1. RAG approach (0.47+ public score)📈:
2. Fine-tuning approach (~0.32 public score)📊:
Have fun!! 🥂 Keep learning! Keep Winning! 🏆
Great work @Professor, but we can't use GPUs in this competition and this RAG notebook used quantization which requires GPUs.
I don't see anything in the info that says that GPUs aren't allowed 🤷🏿♂️
https://zindi.africa/competitions/malawi-public-health-systems-llm-challenge/discussions/20000
Hi, @Nayal_17, thanks for pointing that out. You are completely right, Just checked out Steve's thread. Bits and Bytes require GPUs, so it may make more sense to switch to the GGUF/GGML equivalent of the model on TheBloke's HF repo. I'll implement that and edit the post. But damn, inference on the entire test set may take years on Kaggle's CPU.😀
I know right, Tbf you can perform inference using gpu enabled runtime, but make sure the model can run locally as well, my opinion though.
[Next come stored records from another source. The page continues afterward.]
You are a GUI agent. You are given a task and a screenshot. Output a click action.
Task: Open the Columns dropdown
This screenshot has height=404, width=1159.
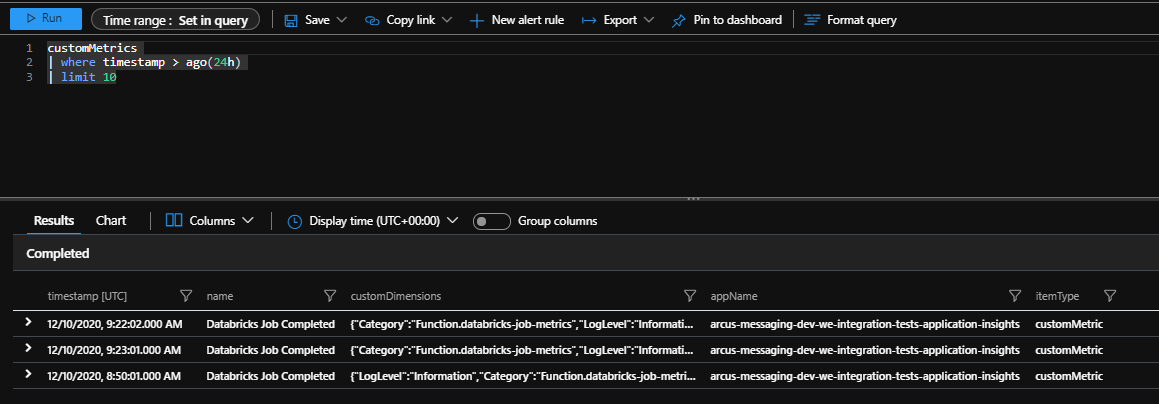pos(210,221)
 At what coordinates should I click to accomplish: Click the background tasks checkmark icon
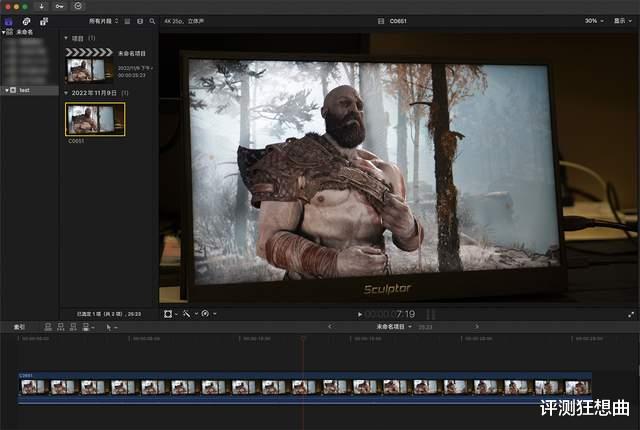pyautogui.click(x=79, y=6)
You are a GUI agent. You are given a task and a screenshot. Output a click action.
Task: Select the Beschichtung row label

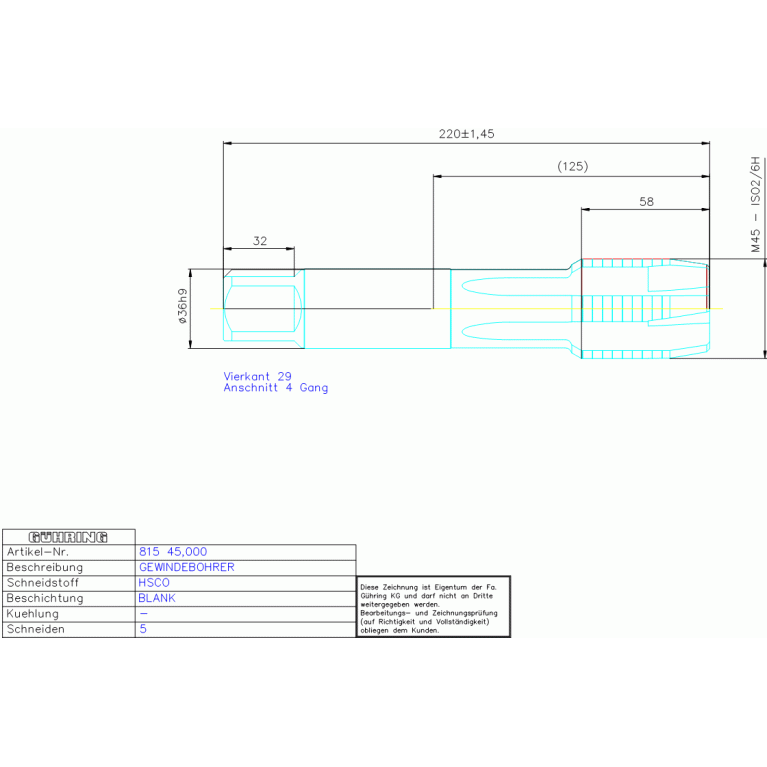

That way you will speed up your experimentation time. Performing inference locally may take over 1 day. My experience though
Yeah, that makes more sense. Damn! You spent over a day doing inference? 😅
Yeah broooo, it's tough 😂😂😂
Not on kaggle cpus though
In my local laptop
But maybe others have found a way to run them faster on cpu I don't know
@Professor
No other way to run inference faster on only a CPU, unless you use smaller models like the tiny Flan T-5 , BERT, GPT 2.
Yeah @KevinKibe, You are right, but as KoleshJr has said, an idea is that you can probably use a GPU to run your experiments for submission to the leaderboard, this will help you experiment faster. But most importantly, ensure that your solution works on a CPU. Also when I ran !lscpu on Kaggle I saw that the processor there has 2 cores and 4 threads, whereas the specifications limit for this comp is a core i9 (8 cores & 16 threads). So there's a high chance a single inference will be 4 times faster with an i9.
@Koleshjr, are you using CTransformers, llamacpp or original transformers library without quantization.
I am using ollama models
Good job! thanks for sharing.
Thanks, Reacher.🥂
am just a starter in all this sorry if it is a silly question, but the code in the RAG notebook doesn't gives error when i try models like mixtral and with other models too.
Hi @GIrum, please feel free to share a screenshot of your error or create a new discussion, I'm sure you'll get help. Also, you might want to note that an edited version of the notebook is now available which supports CPU/GPUs depending on the available compute.
I know it is a bit late but I think you need to replace the model_type in the CTransformer class instantiation with mistral i.e. llm = CTransformers(model='mistral-7b-v1.0.gguf', # Location of downloaded GGML model
model_type='mistral',
batch_size=4,
config=config)
Edit: A CPU/GPU-compatible version was added. the previous notebook was modified. Cheers 🥂
About Fine-tuning approach, it is unusual when training to predict answer from question rather than from (question + relevant passages).
I mean: to my knowledge, you should find relevant passages before predicting answer.
Yeah, depending on your usecase. This is a baseline to get started. Conventionally, fine-tuning is mostly just question/answer pairs, introducing relevant context changes it to a rag based approach.
To rank in top positions, I'll assume that you have to combine both RAG and Fine-tuning techniques.
I agree. Thanks a lot @Professor for sharing your knowledge especially the RAG notebook.
Welcome @AdeptSchneider22
This is very educational. Thanks a lot.